Los djinn. Vaya, ésa era su respuesta.
Arrojando la preciada flor al estanque, Quar se frotó las manos y aspiró la esencia de aquel perfume que se adhería a la envoltura de carne humana con que al dios le gustaba rodear su etéreo ser. Poniéndose el pie, abandonó el jardín de recreo y entró en su palacio, dirigiéndose a su salón privado. La estancia estaba suntuosamente amueblada. De las paredes colgaban sedas de luminosos colores y los suelos estaban cubiertos de tapices hechos de la más fina lana. En el centro de la habitación había una mesa oriental de madera lacada sobre la que descansaba un pequeño gong de cobre y estaño.
Quar levantó el mazo y golpeó tres veces el gong, después contó hasta siete y volvió a golpear tres veces más. El tembloroso tono resultante era vagamente perturbador. Hacia rechinar los dientes y provocaba un estremecimiento en el aire. Mientras la última nota se desvanecía en el aire sereno y perfumado, una nube de humo comenzó a tomar forma humana en torno al gong hasta convertirse en un
'efreet
de más de tres metros de altura.
—Salaam aleikum
, efendi —dijo el
'efreet
juntando las manos por delante de la frente. Vestido con pantalones de seda rojos y con un fajín también rojo ceñido en torno a su enorme estómago, el
'efreet
saludó con una elegancia en verdad notable para tan voluminoso cuerpo.
—¿Cuál es tu deseo, mi Señor?
—Me estoy cansando del entrometimiento de Akhran, Kaug —dijo Quar sentándose en un diván cubierto de seda—. He recibido noticias de que dos de sus tribus rivales se han unido. ¿Cómo es posible?
—Se han unido mediante los esfuerzo de dos de los djinn de Akhran, oh Muy Sagrado Ser, un tal Fedj y otro tal Sond —respondió Kaug.

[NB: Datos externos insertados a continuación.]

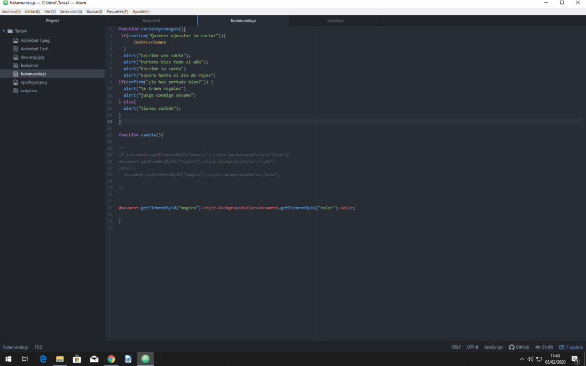586x366 pixels.
Task: Click the Atom icon in the taskbar
Action: click(145, 359)
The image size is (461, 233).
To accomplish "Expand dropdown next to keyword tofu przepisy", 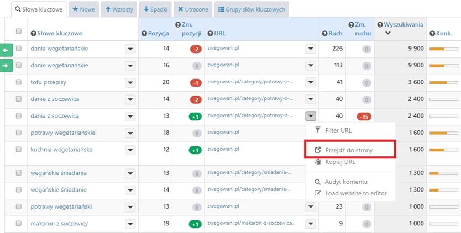I will (x=130, y=82).
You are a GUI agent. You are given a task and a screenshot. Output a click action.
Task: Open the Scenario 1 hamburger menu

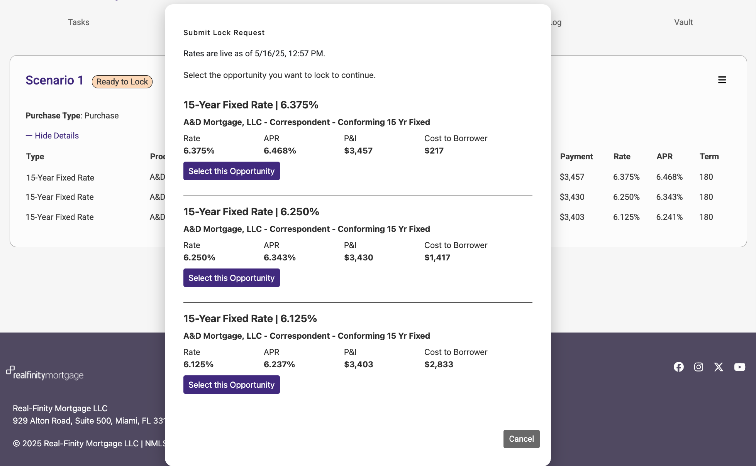pos(722,80)
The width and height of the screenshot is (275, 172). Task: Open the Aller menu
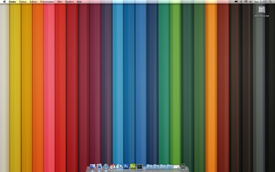tap(60, 2)
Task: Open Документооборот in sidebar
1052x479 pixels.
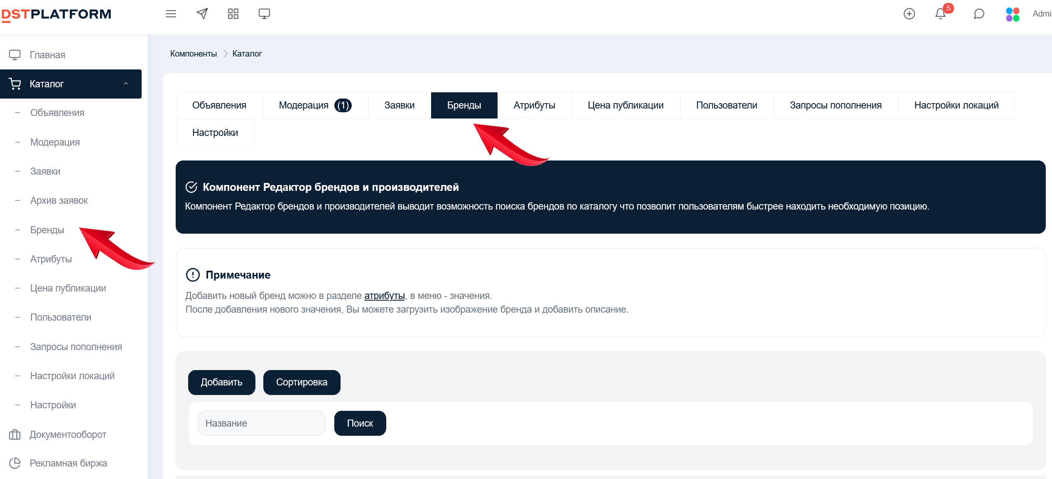Action: point(68,435)
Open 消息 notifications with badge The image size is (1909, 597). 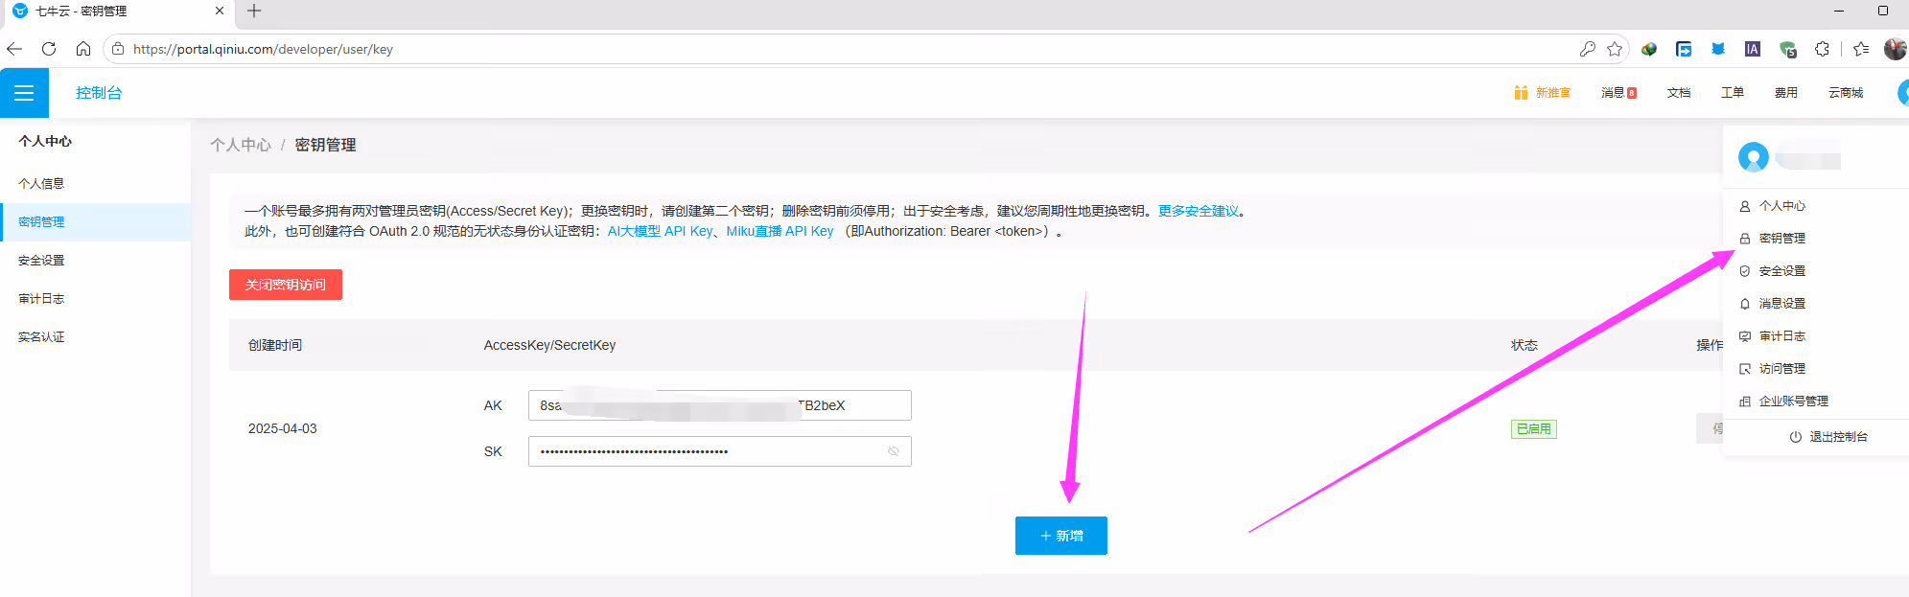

—Eso me temía. Lo encuentro de lo más inoportuno.
—Puedo ver la solución en tu mente, mi Señor. Tu plan es excelente. Puedes estar tranquilo, efendi. El asunto es fácil de manejar. Y ahora, permíteme traerte algún refrigerio para distraer la preocupación que ello te ha ocasionado.
Kaug dio una palmada, cuyo atronador sonido hizo aparecer al instante una vasija con café dulce y espeso y un plato de pétalos de rosa confitados, higos secos y granadas. Mordisqueando un pétalo de rosa, Quar observó cómo Kaug vertía el azucarado café en una frágil taza de porcelana.